New Transactions (Supplement)
The Supplement amends the 2006 ISDA Definitions by introducing new fallbacks in contemplation of the cessation of any of the following rate options (each, for the purposes of this article, an "IBOR"). These amendments automatically apply to uncleared derivatives contracts that incorporate the 2006 ISDA Definitions and are entered into on or after 25 January 2021.
- Sterling London Interbank Offered Rate (GBP-LIBOR)
- Swiss Franc London Interbank Offered Rate (CHF-LIBOR)
- U.S. Dollar London Interbank Offered Rate (USD-LIBOR)
- Euro London Interbank Offered Rate (EUR-LIBOR)
- Japanese Yen London Interbank Offered Rate (JPY-LIBOR)
- Euro Interbank Offered Rate (EUR IBOR)
- Japanese Yen Tokyo Interbank Offered Rate (TIBOR)
- Euroyen Tokyo Interbank Offered Rate (Euroyen TIBOR)
- Bank Bill Swap Rate (BBSW)
- Canadian Dollar Offered Rate (CDOR)
- Hong Kong Interbank Offered Rate (HIBOR)
- Singapore Dollar Swap Offer Rate (SOR)
- Thai Baht Interest Rate Fixing (THBFIX)
- London Interbank Offered Rate (with no reference to a specific currency)
Existing Transactions (Protocol)
On the other hand, the Protocol addresses legacy OTC derivatives master agreements, credit support documents and related confirmations that:
incorporate the 1991 ISDA Definitions (as amended by the 1998 Supplement), 1998 ISDA Euro Definitions, 2000 ISDA Definitions and 2006 ISDA Definitions;
reference a rate 'as defined in' any of these ISDA Definitions; or
otherwise reference any of the IBORs listed above;
and were entered into prior to 25 January 2021, or if later, the date ISDA accepts the adherence letter of the second party to adhere.
(each a "Protocol Covered Document").
The Protocol is also hard-wired to apply to certain specified non-ISDA master agreements (of which there are 74) and credit support documents (of which there are 7) that do not incorporate the ISDA Definitions but do reference IBORs (each an "Additional Protocol Covered Document"). These include the following agreements:
2000 TBMA/ISMA Global Master Repurchase Agreement (GMRA);
2011 SIFMA/ICMA Global Master Repurchase Agreement (GMRA);
2010 ISLA Global Master Securities Lending Agreement (GMSLA);
2018 ISLA Global Master Securities Lending Agreement (GMSLA) - Security Interest over Collateral; and
1996 TBMA Master Repurchase Agreement (MRA).
The full list of Additional Protocol Covered Documents is set out in an annex to the Protocol. Firms will need to check whether all their relevant trading documents that reference IBORs are covered by this list. For instance, one notable omission is the German Master Agreement for Financial Derivatives Transactions (Rahmenvertrag für Finanztermingeschäfte - DRV).
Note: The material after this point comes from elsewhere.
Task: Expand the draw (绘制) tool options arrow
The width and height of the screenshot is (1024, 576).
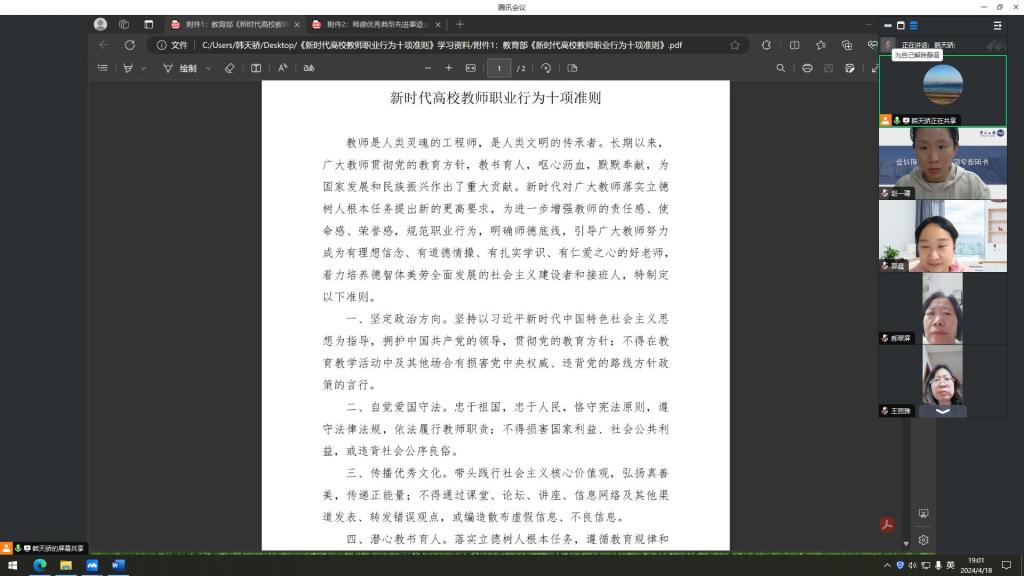Action: [208, 68]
To the extent firms require exclusions / additions to the list of Additional Protocol Covered Documents, these will need to be agreed bilaterally. ISDA has published template language that can be used for these purposes.
Triggers and fallbacks
The Protocol and Supplement has in part been drafted to take account of the EU Benchmark Regulation1 (the "BMR"). Article 28(2) of the BMR requires supervised entities (a term which includes AIFMs, MiFID investment firms and UCITS) that "use a benchmark" to produce and maintain "robust written plans" setting out the actions they would take in the event that a benchmark materially changes or ceases to be provided.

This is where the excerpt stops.